In the listing below, count each line that contains "computer". The reply is that count and nothing else.
□ □ □
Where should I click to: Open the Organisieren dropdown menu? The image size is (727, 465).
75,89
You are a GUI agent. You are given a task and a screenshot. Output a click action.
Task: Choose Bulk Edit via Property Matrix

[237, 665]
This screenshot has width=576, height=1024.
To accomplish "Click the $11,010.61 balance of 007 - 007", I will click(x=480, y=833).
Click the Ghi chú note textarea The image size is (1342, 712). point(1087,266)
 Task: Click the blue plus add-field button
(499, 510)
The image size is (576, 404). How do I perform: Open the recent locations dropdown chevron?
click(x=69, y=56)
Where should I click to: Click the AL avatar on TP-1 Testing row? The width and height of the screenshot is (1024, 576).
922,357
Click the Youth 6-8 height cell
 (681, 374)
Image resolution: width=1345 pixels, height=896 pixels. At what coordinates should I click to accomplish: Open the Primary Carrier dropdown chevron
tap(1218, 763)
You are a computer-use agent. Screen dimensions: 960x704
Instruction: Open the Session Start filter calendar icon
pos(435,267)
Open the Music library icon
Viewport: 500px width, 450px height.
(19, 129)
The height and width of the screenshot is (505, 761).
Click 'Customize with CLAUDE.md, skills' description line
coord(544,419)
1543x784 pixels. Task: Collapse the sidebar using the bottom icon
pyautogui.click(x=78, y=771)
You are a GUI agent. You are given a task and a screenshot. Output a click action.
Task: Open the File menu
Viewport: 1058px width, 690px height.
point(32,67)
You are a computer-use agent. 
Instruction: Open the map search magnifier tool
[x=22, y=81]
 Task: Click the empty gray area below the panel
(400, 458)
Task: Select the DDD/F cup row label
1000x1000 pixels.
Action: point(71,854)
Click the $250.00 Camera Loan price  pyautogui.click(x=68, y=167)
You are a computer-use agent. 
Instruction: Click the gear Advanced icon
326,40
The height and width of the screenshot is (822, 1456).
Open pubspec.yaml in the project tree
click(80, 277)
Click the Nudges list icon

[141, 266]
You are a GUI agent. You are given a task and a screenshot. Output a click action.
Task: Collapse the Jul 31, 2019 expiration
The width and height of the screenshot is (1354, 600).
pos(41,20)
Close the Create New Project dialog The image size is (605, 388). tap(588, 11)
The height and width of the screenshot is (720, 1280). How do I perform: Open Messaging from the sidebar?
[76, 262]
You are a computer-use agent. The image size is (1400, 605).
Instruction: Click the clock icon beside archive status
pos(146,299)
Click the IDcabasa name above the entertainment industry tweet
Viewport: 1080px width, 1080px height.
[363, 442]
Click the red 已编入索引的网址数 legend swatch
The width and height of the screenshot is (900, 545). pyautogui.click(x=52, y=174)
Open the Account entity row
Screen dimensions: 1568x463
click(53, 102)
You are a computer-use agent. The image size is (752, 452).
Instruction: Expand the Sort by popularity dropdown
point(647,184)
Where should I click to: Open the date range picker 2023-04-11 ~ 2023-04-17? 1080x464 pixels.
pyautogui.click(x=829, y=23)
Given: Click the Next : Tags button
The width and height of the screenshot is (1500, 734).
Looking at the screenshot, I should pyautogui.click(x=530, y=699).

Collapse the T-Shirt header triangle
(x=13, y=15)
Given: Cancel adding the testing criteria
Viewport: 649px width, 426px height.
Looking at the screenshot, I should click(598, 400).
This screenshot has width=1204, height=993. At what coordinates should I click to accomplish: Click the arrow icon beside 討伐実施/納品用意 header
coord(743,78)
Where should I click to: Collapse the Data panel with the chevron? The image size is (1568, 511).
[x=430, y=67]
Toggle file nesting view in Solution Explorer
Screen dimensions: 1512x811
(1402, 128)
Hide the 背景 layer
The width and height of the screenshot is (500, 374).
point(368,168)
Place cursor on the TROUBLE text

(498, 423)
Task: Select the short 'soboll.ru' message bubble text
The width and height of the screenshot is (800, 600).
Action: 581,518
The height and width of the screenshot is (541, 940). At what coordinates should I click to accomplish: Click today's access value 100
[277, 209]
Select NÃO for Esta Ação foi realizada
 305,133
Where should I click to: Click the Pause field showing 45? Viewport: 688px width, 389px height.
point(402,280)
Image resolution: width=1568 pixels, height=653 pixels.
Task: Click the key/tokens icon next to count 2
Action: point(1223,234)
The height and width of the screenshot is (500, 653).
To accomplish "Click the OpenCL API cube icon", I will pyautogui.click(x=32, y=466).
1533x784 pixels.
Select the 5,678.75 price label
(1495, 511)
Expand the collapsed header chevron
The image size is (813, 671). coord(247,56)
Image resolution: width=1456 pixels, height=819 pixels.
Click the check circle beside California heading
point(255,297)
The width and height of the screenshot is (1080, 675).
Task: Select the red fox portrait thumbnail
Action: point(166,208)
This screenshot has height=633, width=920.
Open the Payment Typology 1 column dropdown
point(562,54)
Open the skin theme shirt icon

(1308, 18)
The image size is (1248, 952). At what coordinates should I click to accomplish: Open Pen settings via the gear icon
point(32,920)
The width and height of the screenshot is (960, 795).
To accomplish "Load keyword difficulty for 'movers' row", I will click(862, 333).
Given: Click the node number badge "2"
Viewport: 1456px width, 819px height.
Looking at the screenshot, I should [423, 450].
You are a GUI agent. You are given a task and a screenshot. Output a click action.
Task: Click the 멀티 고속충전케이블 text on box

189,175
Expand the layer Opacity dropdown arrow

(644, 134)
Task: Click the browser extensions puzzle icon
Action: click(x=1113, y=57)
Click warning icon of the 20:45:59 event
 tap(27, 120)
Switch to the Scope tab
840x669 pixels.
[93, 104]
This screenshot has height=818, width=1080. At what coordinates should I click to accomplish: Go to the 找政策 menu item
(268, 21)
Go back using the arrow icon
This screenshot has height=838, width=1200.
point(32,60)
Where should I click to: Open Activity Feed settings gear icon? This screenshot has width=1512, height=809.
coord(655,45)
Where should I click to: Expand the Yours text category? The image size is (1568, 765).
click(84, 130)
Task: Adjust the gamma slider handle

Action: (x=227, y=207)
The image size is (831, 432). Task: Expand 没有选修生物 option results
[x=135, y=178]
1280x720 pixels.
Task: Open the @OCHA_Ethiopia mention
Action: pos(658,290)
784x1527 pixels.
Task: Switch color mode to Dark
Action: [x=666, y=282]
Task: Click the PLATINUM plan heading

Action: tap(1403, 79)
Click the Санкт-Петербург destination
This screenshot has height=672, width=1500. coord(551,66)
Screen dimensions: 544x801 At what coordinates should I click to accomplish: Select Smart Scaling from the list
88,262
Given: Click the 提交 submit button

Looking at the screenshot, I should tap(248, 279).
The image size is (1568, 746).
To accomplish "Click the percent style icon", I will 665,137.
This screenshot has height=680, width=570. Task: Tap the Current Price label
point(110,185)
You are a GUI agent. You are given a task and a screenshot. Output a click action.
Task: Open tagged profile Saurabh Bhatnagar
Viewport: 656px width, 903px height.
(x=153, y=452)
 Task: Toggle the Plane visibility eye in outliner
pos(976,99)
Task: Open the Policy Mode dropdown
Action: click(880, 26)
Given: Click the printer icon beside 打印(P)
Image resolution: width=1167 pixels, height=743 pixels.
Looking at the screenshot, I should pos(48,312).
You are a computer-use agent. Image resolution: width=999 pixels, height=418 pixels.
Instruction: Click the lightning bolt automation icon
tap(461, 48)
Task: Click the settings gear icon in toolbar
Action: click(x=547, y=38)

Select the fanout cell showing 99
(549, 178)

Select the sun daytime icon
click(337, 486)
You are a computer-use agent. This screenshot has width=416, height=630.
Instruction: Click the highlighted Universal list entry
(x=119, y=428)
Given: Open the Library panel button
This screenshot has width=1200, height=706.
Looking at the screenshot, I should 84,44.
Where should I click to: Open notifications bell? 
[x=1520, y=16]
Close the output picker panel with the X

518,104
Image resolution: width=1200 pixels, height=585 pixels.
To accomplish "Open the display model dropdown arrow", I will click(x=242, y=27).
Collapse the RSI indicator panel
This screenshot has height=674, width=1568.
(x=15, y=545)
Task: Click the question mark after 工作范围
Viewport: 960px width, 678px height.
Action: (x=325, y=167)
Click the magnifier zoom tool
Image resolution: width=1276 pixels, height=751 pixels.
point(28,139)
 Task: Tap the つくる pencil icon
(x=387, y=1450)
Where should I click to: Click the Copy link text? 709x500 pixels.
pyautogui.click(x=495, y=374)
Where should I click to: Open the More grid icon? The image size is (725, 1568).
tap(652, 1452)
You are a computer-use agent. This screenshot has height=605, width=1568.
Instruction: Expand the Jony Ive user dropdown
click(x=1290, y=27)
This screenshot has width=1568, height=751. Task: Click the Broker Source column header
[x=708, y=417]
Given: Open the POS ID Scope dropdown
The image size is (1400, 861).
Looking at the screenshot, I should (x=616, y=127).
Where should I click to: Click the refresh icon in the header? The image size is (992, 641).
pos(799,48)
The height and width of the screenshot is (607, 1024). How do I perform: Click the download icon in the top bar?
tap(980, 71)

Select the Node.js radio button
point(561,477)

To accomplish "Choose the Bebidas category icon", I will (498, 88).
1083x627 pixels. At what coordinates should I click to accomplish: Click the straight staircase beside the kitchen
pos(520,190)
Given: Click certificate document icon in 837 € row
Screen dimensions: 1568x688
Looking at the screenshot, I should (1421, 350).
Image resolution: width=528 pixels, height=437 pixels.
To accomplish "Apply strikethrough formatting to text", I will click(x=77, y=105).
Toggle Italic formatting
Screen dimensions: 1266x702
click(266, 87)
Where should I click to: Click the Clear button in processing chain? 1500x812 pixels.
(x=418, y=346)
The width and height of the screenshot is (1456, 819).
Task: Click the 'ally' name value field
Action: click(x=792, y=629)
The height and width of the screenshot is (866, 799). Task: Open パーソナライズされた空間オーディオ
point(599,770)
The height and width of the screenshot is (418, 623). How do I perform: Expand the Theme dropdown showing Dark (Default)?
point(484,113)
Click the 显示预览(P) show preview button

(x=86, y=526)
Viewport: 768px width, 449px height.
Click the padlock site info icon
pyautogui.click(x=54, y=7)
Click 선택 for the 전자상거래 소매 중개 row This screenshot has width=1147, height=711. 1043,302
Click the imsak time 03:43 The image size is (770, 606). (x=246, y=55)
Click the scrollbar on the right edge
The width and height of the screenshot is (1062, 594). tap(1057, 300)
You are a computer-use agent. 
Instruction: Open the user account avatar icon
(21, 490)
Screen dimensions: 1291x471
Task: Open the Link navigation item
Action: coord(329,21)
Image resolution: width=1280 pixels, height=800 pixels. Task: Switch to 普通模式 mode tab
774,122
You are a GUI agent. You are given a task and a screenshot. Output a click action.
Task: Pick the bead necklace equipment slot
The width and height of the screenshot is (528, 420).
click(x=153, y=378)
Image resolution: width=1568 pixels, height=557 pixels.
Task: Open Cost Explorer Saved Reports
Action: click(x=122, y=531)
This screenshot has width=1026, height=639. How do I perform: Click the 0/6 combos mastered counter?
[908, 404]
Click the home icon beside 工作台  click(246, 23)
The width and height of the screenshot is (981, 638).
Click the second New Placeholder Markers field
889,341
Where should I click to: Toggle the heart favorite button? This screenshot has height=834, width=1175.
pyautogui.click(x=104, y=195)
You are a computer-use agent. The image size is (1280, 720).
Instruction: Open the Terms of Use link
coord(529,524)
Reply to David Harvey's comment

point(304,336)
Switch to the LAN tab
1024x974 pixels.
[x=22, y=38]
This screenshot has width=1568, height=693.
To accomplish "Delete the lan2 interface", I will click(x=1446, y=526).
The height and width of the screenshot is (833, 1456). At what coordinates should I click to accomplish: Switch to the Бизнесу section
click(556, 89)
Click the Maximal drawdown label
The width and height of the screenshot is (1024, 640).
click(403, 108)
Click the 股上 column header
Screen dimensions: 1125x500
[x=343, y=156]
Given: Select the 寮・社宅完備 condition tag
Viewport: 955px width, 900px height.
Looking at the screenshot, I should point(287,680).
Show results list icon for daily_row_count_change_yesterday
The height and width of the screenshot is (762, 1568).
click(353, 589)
□ □ □
**Your response**
10